/* DELETE THIS COMMENT */

Among software engineers, the deletion of code is a celebrated act, as it typically represents the discovery of a more elegant expression of a solution. Famous anecdotes exist about the engineer who confounded his managers by reporting his productivity as “-2000 lines” (Bill Atkinson of Apple, Inc), as well quotes such as that attributed to Ken Thompson of Bell Labs, “One of my most productive days was throwing away 1000 lines of code”. Removing code typically represents refactoring an existing solution to reduce unnecessary complexity, duplication, or other manifestations of software-bloat. Deleting code removes an opportunity for confusion, and the fastest executing code is that which does not exist. Removing code is indeed a pleasure, earned as the reward for diligent refactoring, or intelligently removing complexity. I contend that deleting comments (or otherwise avoiding having to write them in the first place) can be similarly rewarding.

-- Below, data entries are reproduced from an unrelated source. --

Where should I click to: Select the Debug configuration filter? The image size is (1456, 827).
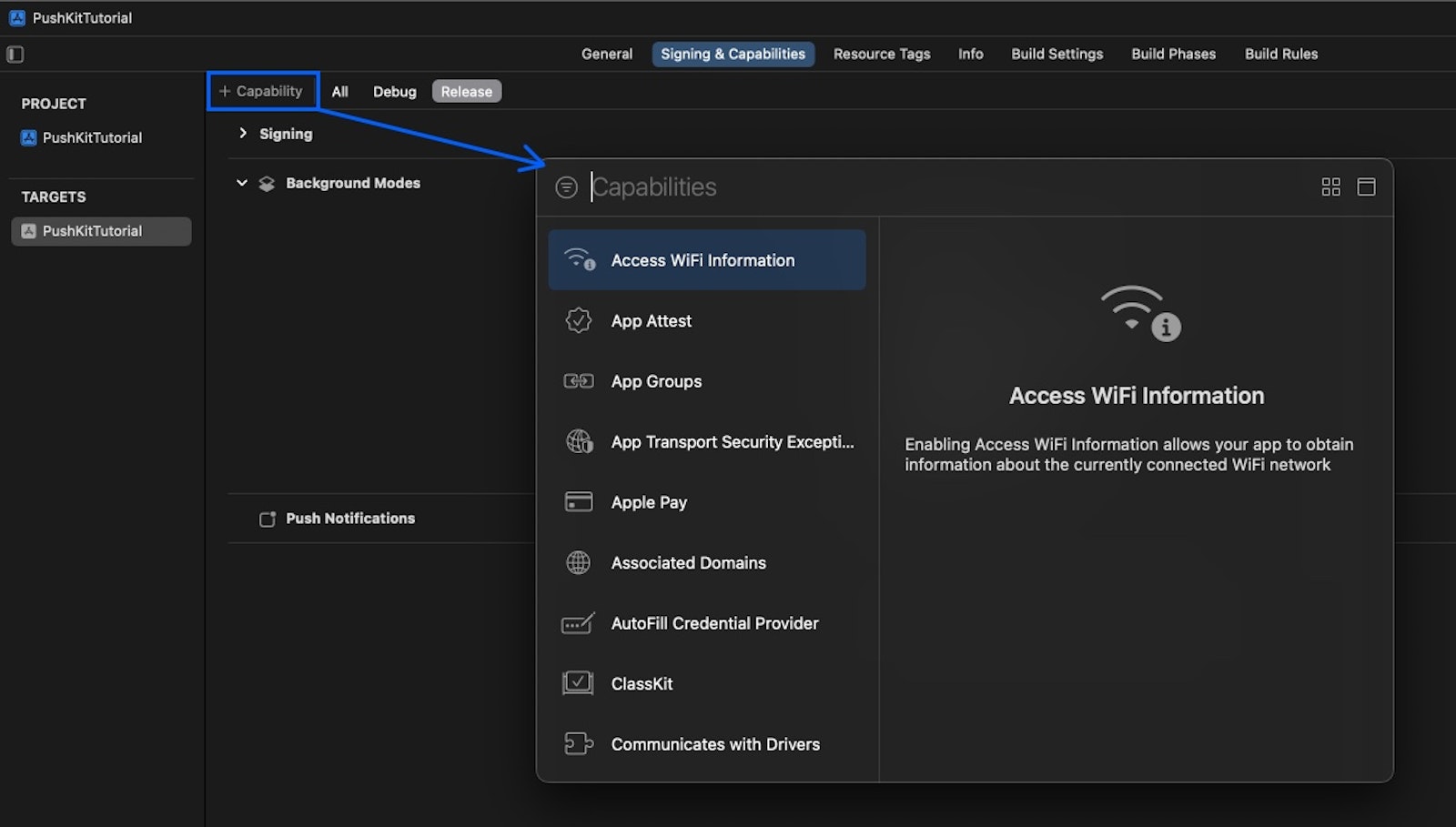[x=394, y=92]
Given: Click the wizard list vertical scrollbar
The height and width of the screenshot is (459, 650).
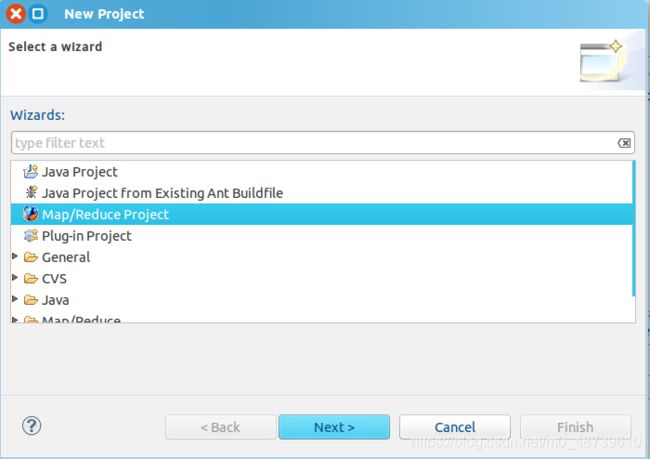Looking at the screenshot, I should 633,229.
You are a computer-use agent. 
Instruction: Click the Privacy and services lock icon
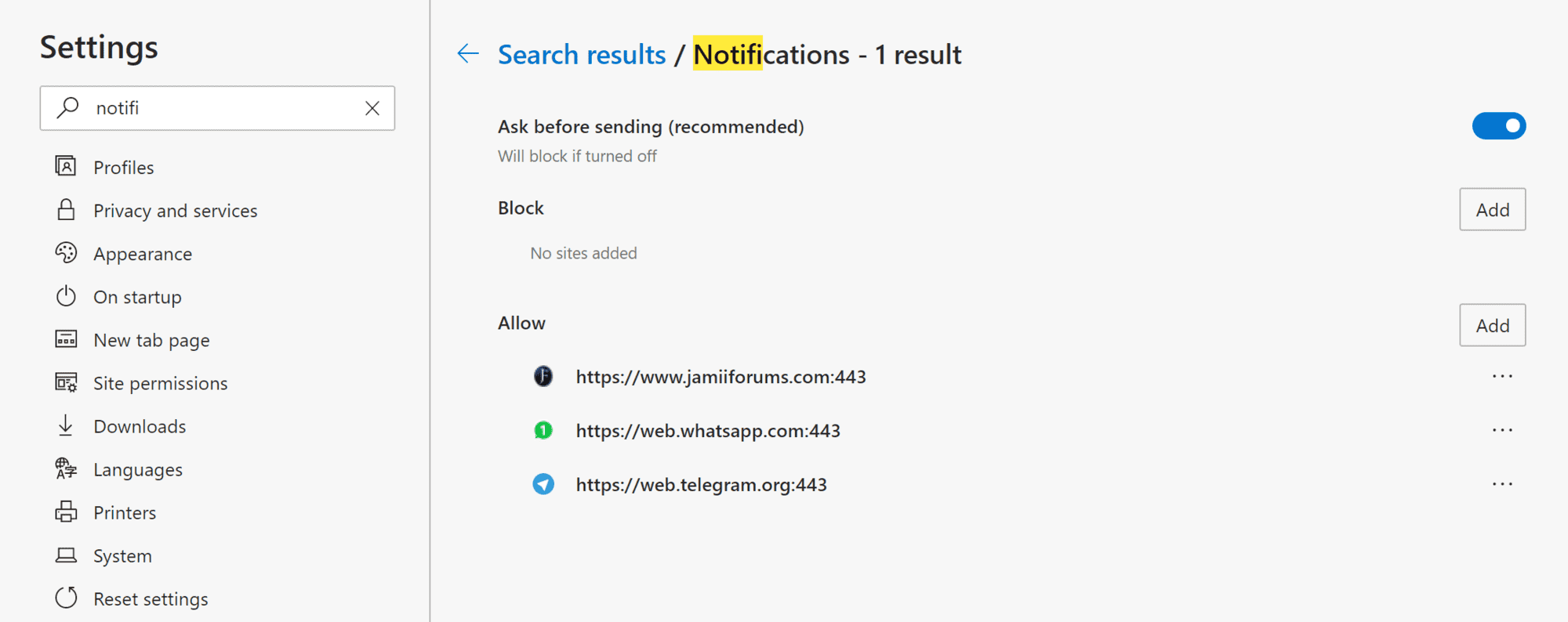pos(66,210)
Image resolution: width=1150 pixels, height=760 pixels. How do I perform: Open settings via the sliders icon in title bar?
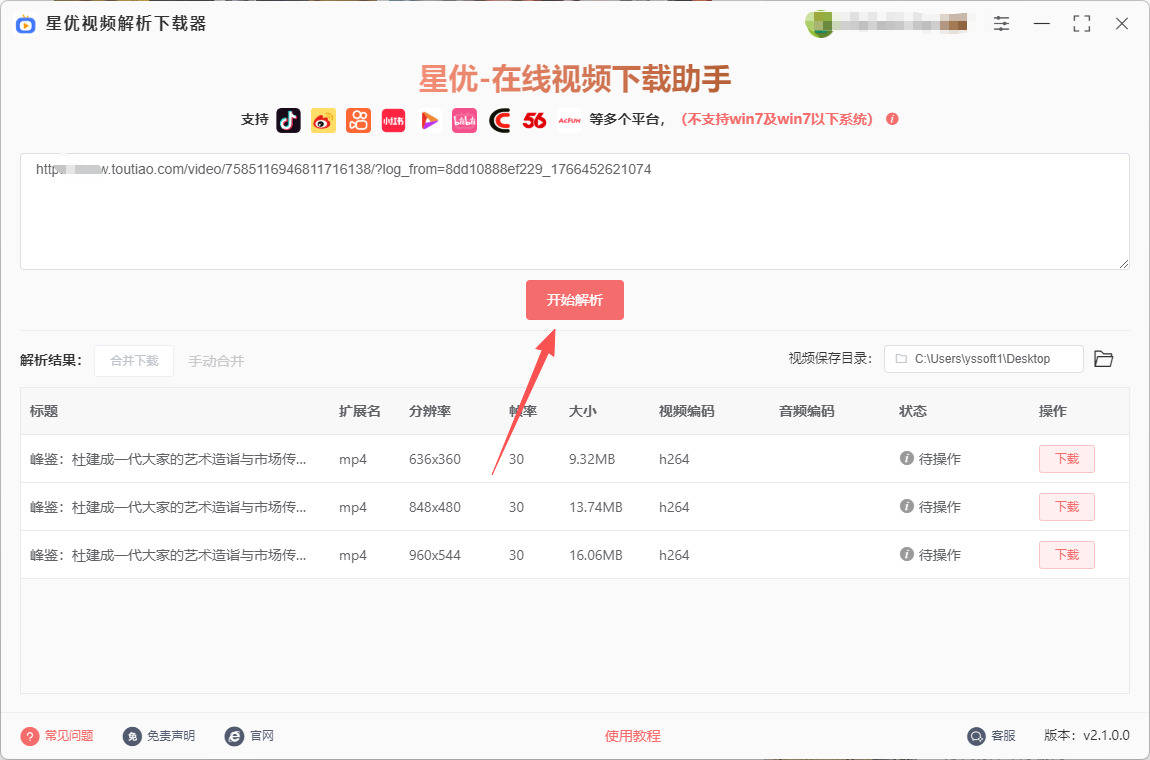tap(1001, 23)
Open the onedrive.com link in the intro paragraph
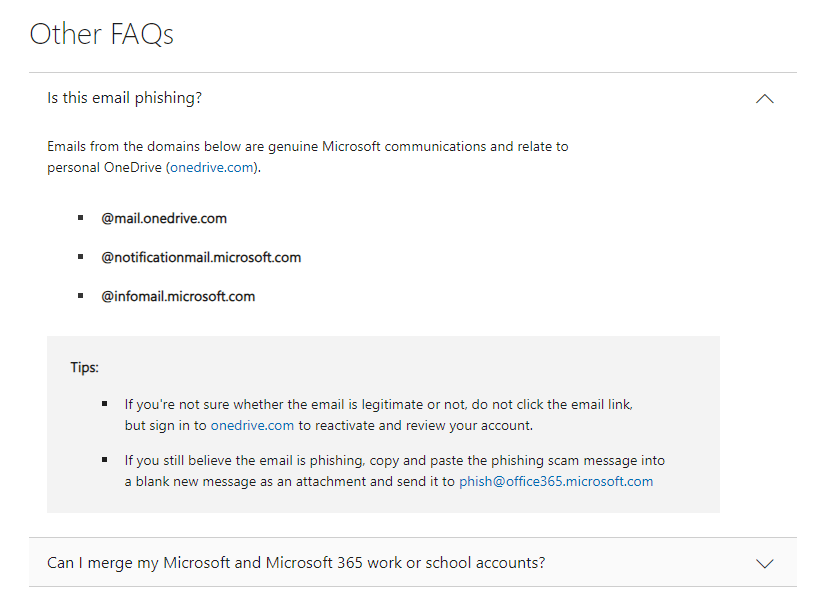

Drawing from a combination of the writings of various computer scientists and software engineers on this topic, as well as my own personal experience, I will explore what drives us to comment code and argue that in many cases comments may represent an opportunity for misleading the reader, or that writing a comment potentially represents a failure to refactor for clarity or to enforce invariants by design.

I will aim to convince that in many cases, comments can and should be omitted in favour of self-documenting code which enforces its invariants by design, and that comments represent an opportunity to introduce redundancy and repetition into the codebase. I will conclude that comments should be avoided wherever possible by refactoring code, introducing automated tests as executable documentation (or by providing some other form of executable API samples), while conceding that some comments may remain necessary (such as when a third party dependency is known to be defective resulting in strange usage) and considering how best to handle these cases.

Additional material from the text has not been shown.